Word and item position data
[Start]
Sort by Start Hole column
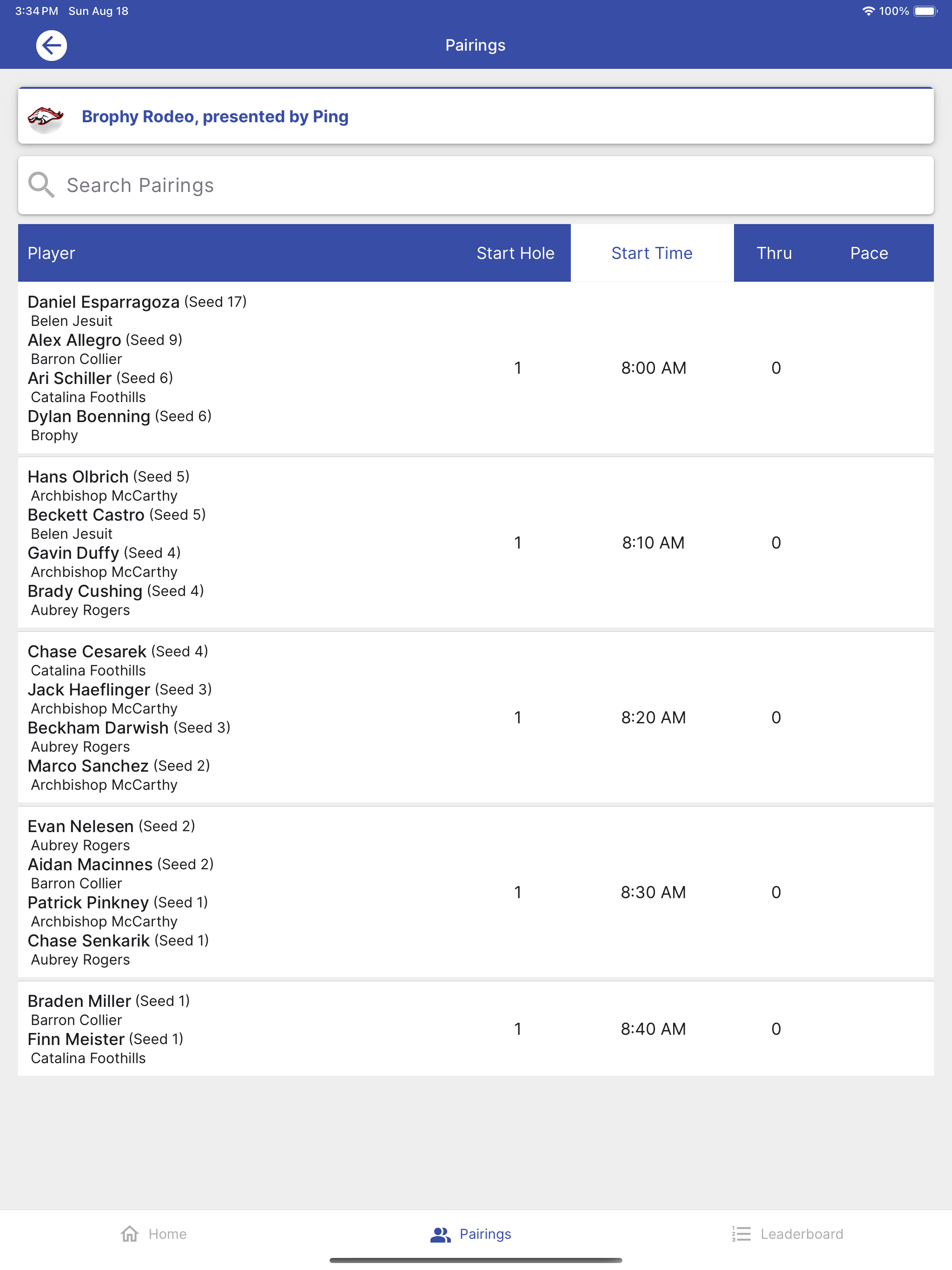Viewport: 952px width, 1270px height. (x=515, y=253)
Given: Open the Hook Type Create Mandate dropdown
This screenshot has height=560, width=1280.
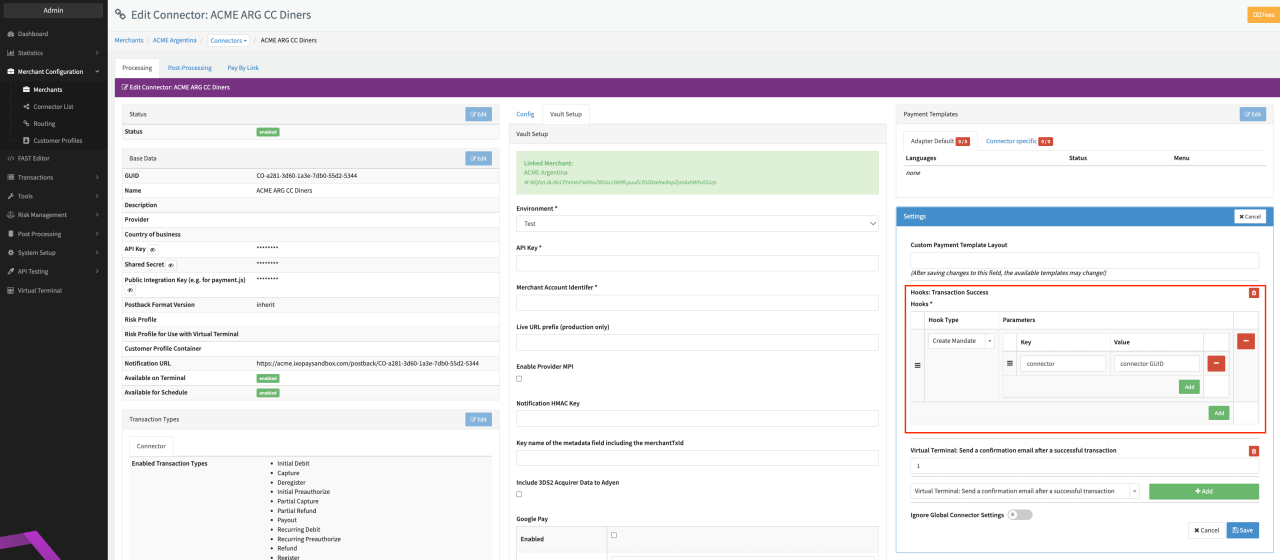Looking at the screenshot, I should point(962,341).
[End]
Recast every line of the records as a numbered list, skipping blank lines. Omit the pictures from your answer.

1. Sort by Start Hole column
2. Viewport: 952px width, 1270px height. (x=515, y=253)
3. Given: Open the Hook Type Create Mandate dropdown
4. This screenshot has height=560, width=1280.
5. Looking at the screenshot, I should point(962,341).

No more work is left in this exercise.